1. Contracts § 27; Uniform Commercial Code § 20— contract for sale of acetone— acceptance of acetone — revocation of acceptance —sufficiency of evidence

In an action to recover a sum due upon a contract whereby plaintiff sold acetone to defendant, the trial court did not err in failing to submit to the jury an issue as to whether defendant accepted the goods, and, if so, whether defendant revoked its acceptance of the goods, since all the evidence established that defendant took possession of the acetone and used it in manufacturing its finishing products, thereby making it clear that: (1) defendant accepted the goods because such use of the goods was an act inconsistent with the seller’s ownership; and (2) defendant could not have revoked his acceptance of the goods because such a use created a substantial change in condition of the goods.

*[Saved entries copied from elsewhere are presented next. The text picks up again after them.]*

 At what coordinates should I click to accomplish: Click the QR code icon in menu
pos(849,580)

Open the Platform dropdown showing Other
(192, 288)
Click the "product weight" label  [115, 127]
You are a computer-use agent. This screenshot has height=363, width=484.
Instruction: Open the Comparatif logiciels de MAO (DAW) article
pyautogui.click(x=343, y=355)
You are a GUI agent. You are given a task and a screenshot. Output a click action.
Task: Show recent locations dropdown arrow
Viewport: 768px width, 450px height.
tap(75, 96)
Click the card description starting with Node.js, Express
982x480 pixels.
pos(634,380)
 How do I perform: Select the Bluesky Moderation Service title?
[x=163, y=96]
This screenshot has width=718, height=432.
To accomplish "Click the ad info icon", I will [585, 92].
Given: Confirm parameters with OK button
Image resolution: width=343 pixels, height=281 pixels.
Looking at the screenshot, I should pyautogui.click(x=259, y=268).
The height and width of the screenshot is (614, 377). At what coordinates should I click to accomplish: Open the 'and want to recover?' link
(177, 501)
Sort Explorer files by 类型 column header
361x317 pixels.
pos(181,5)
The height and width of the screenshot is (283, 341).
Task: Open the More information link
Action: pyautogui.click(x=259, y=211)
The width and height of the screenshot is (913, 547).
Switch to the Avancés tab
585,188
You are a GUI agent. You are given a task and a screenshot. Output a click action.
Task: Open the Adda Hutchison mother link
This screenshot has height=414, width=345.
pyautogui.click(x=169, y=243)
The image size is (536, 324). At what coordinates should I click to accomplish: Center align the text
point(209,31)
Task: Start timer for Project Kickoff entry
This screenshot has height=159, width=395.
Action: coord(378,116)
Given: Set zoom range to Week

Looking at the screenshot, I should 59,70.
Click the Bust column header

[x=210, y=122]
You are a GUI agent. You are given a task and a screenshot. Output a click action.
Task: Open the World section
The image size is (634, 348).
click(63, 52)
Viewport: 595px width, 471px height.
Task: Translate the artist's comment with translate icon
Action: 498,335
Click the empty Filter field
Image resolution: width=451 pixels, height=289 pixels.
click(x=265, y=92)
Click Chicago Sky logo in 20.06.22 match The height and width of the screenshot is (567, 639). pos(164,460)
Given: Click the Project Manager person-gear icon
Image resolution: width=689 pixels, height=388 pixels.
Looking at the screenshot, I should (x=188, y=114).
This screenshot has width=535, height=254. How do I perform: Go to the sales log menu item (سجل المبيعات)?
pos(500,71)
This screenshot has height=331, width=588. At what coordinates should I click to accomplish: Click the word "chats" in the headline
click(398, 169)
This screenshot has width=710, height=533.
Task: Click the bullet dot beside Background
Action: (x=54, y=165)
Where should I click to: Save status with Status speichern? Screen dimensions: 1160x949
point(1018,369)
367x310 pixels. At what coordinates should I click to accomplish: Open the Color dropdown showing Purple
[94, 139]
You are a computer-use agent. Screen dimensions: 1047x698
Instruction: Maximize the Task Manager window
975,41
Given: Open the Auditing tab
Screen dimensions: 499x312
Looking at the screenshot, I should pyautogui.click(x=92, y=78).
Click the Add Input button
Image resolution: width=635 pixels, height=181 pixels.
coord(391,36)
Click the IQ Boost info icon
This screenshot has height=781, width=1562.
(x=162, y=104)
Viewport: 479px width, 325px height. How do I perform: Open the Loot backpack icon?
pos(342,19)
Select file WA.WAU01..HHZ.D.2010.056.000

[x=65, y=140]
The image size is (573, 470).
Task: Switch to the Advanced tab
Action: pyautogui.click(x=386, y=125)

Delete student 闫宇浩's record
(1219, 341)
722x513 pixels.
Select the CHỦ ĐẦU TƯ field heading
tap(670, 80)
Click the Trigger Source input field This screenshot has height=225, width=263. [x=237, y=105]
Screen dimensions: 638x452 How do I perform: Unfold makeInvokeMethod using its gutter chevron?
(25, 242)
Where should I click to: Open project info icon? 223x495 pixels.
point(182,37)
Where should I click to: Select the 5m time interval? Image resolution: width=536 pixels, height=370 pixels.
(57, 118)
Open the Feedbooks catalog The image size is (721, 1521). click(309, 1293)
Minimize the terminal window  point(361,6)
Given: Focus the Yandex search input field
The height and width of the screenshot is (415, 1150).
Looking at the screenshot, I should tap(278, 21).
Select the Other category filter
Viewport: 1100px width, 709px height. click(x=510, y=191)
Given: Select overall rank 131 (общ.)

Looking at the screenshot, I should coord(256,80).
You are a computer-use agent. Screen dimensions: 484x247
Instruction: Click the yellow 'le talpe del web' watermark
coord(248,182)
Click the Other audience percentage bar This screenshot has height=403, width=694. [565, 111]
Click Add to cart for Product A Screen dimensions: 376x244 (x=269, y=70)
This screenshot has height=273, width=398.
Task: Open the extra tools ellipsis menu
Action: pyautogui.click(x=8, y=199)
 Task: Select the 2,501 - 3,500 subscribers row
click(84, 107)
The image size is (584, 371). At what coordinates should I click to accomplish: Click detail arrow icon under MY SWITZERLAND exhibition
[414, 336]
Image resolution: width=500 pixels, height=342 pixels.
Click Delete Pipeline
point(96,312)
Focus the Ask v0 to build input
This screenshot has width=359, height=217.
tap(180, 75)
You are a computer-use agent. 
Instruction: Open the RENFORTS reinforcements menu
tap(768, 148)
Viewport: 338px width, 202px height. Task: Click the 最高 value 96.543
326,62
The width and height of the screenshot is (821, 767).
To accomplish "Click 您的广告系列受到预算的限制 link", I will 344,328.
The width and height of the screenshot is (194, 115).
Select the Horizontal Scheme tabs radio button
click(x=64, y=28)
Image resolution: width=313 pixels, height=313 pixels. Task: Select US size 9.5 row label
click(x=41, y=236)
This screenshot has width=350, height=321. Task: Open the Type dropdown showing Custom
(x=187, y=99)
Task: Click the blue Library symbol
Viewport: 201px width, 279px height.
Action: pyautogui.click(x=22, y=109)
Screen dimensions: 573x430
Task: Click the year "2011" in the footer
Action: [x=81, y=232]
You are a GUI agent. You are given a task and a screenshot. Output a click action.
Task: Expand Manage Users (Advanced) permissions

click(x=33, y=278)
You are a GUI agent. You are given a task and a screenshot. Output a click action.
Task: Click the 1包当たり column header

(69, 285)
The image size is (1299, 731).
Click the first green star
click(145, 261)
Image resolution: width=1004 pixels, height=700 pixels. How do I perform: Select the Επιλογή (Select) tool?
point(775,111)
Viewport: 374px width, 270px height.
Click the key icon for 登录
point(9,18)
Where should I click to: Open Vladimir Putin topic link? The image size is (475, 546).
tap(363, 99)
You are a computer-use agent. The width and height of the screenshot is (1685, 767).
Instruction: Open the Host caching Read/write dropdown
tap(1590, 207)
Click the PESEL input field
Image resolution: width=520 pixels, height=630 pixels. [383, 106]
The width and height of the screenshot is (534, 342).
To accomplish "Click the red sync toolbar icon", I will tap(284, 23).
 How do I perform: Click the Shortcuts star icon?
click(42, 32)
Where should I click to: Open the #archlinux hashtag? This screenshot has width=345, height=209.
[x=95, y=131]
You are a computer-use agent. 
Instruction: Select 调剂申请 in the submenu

2. Contracts § 29; Uniform Commercial Code § 20— contract breached — breach of warranty not considered in determining damages

In an action to recover a sum due upon a contract for the sale of acetone to defendant where plaintiff claimed that the contract was for “reclaimed acetone” but defendant claimed it was for “virgin acetone,” defendant could not have been prejudiced by any error in the court’s failure to instruct that if the jury found that the contract was for virgin acetone then defendant would be entitled, as an offset to plaintiff’s claim, the difference between the value of the goods accepted and the value they would have had if they had been as warranted, since the issue of defendant’s damages for breach of warranty was not reached because the jury determined that the defendant did not give notification to the seller of the breach.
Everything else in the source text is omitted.